Lo spazio all’interno di State of the Net è organizzato dall’Università degli Studi di Trieste in collaborazione con #Triestesocial e il Social Media Team per la città. Si vuole fornire un’idea delle diverse possibilità di racconto, promozione e rappresentazione del territorio grazie alle tecnologie mobili, alla rete e alla geolocalizzazione, ovvero la traduzione in mappe e visualizzazioni cartografiche.
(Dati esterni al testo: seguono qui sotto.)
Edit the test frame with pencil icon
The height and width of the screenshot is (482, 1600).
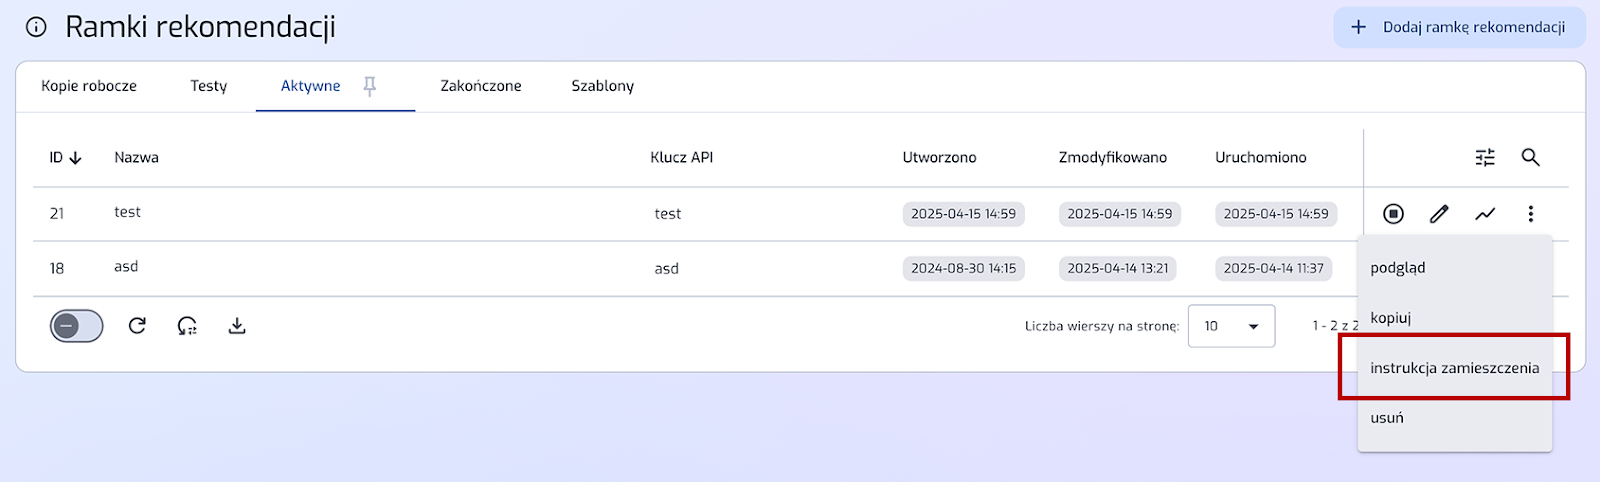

Beniamino Murgante dell’Università della Basilicata parlerà sul tema degli “Open Data, Smart Communities e qualità della vita”, mentre Andrea Favretto dell’Università di Trieste si concentrerà su di un progetto di ricerca per lo sviluppo di un atlante in formato digitale relativo a itinerari turistici, finalizzati alla valorizzazione delle risorse locali collegate alla tradizione, alla storia e al territorio. Giuseppe Borruso, sempre dell’Università di Trieste, parlerà di Turismo, social network e media e geolocalizzazione, presentando in particolare i primi risultati di una ricerca in cui viene esaminato il lato social della ricettività turistica e la loro concentrazione sul territorio. Mafe de Baggis e Filippo Pretolani porteranno un diverso punto di vista, ovvero la geolocalizzazione delle emozioni. I luoghi si prestano a essere raccontati e ci suscitano emozioni, e non è scontato pensare a una loro mappatura. Sarà rappresentato il punto di vista delle aziende, che oggi lavorano a vari livelli con il dato geolocalizzato, sia nella produzione di cartografia (cartacea e digitale) ma anche nelle nuove possibilità offerte dai dispositivi mobili e dai social network.